On February 2, a mob of Hindu extremists attacked an EMI orphanage in Tindole, resulting in the death of one child and the stoning and beatings of children, staff and local clergy. On February 10 in Ramganjmandi, a Hindu mob burned to the ground an EMI school and orphanage. According to mission officials, local police warned the head of the EMI school and orphanage in advance that they would not stop the violence.

Also on February 10, police in Kota notified Emmanuel Seminary that they would not provide security for the graduation ceremony of 10,250 students and advised Archbishop Thomas to cancel or postpone it. More than 8,100 students relocated their graduation ceremonies to cities in southern India.

After the license of EMI's Kota orphanage was revoked, a gas agency had stopped providing fuel at subsidized rates. Emmanuel Hospital administrator Matthew said Arya, the Kota district collector, assured him that the supply of gas for the orphanage would be provided at the lower price as before.

Hindu extremists on February 25 called for a boycott of the orphanage, ending legal aid from lawyers and food from merchants for the children. EMI officials said that on Febrary 27, building inspectors were being recruited to find fault with the orphanages, schools and church buildings in order to have them condemned and torn down and replaced with yoga centers and Hindu temples.

Tensions began on January 25, when Archbishop Thomas and his son received anonymous death threats warning them not to hold the annual graduation ceremony for hundreds of orphans and Dalit Christian students scheduled for February 25. The ceremony was postponed in the wake of the threats and attacks.

On February 20, V.S. Thomas, officer in charge of the Hope Center Orphanage in Raipura, and R.S. Nair, mission chief operating officer, were detained without charges. During the arrests, police stood by as an accuser beat one of the men, according to Hope International.
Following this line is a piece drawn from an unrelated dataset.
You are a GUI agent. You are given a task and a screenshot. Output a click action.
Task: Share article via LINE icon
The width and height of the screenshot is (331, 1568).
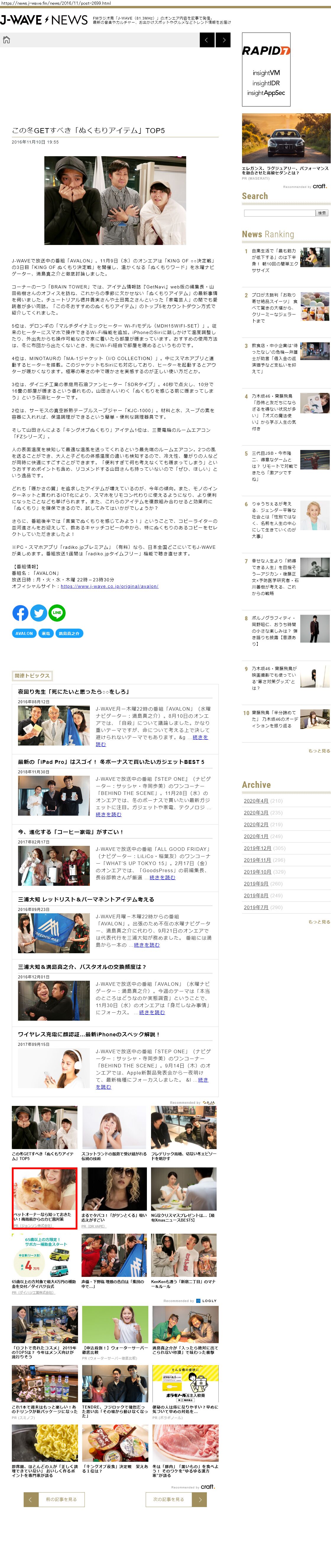click(56, 612)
In Sanganer on Febraury 22, extremists vandalized a mission school, closing it as elementary school children tearfully ran home, according to Hope International. Two days later in Jaipur, Hindu extremists desecrated and vandalized the Jhotwara Emmanuel Secondary School and Church building, the organization said.

Systematic Campaign

A visit from a fact-finding delegation of parliamentary members from the Communist Party of India (Marxist) may result in the return of EMI bank accounts. Union Home Minister Shivraj Patil on Monday (March 13) gave assurances to the delegation that he would take steps to revive the bank accounts of EMI frozen by the Rajasthan government.

Archbishop Thomas and his son, meantime, have gone underground after non-bailable warrants were issued against them for being the alleged distributors of a book called Haqeeqat (The Truth, or Reality), which the Hindu outfits alleged denigrates their religion and deities.
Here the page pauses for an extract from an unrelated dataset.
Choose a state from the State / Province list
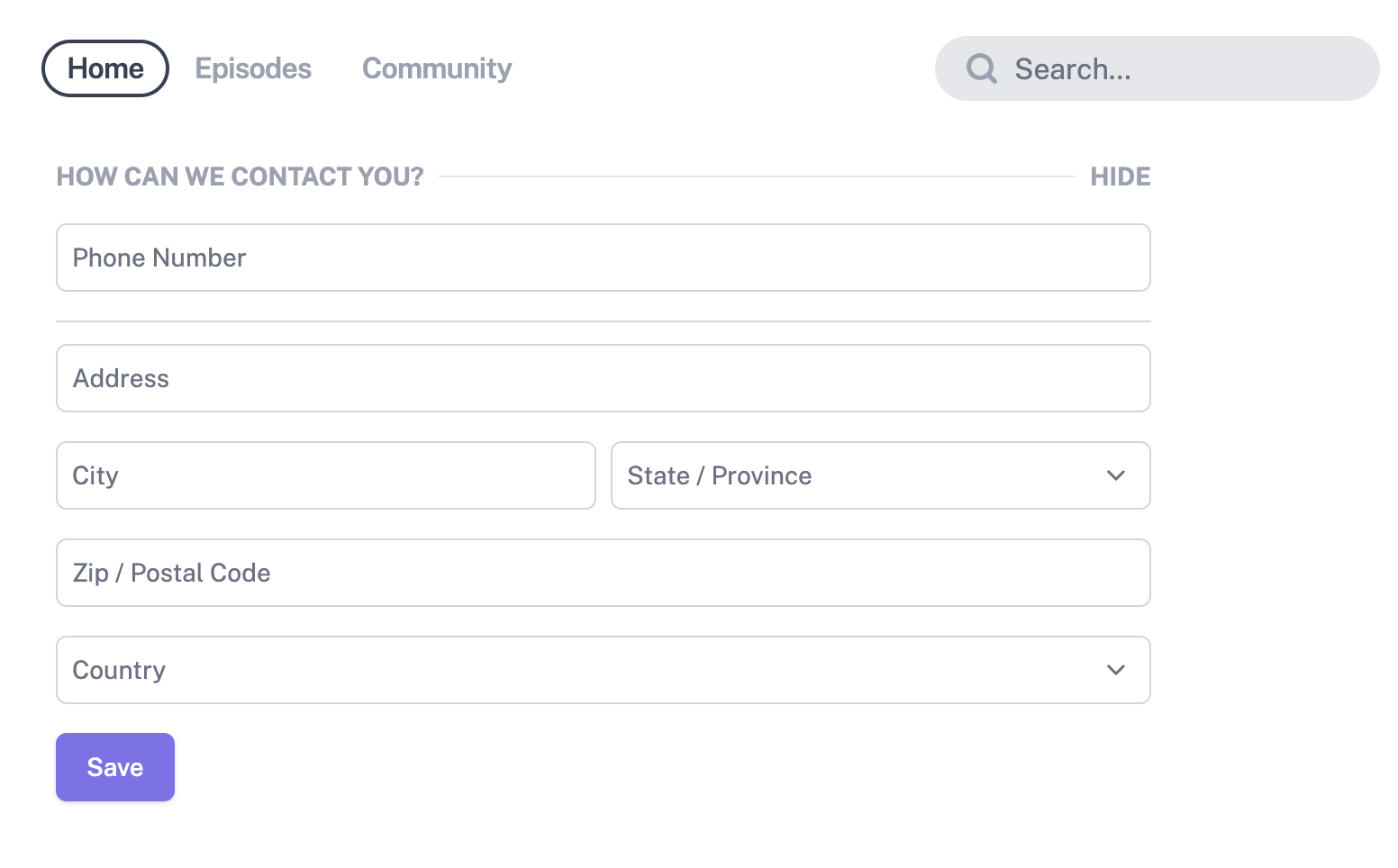The width and height of the screenshot is (1398, 868). coord(881,475)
Under Indian law, hurting religious sentiments of any religious community is punishable offense. Moreover, according to a Supreme Court ruling, truth is not a defense under this law, Section 153(a) of the Indian Penal Code.
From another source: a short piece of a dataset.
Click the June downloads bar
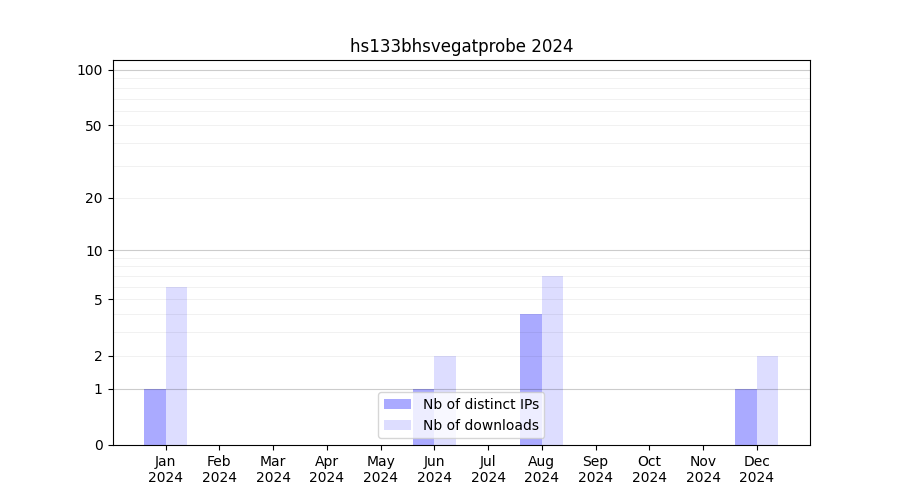The width and height of the screenshot is (900, 500). coord(445,375)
Archbishop Thomas' attorney, Mohammad Akram, told Compass that EMI had nothing to do with the controversial book, written by attorney M.J. Matthew in the southern state of Kerala. "A few books were kept at the Emmanuel Mission center at Kota for sale, and no one had read the book - otherwise they wouldn't have kept it at their center," Akram said.

The Sangh Parivar, a family of organizations affiliated with the extremist Rashtriya Swayamsevak Sangh, is using the controversial book as a pretext for carrying out a systematic campaign against minority groups, Suresh Kurup, head of the parliamentary delegation told Indian Catholic News Service.

Kurup told the news service that the attacks seemed to be "a planned operation," as the Bharatiya Janata Party and the Sangh Parivar aimed to close EMI institutions permanently.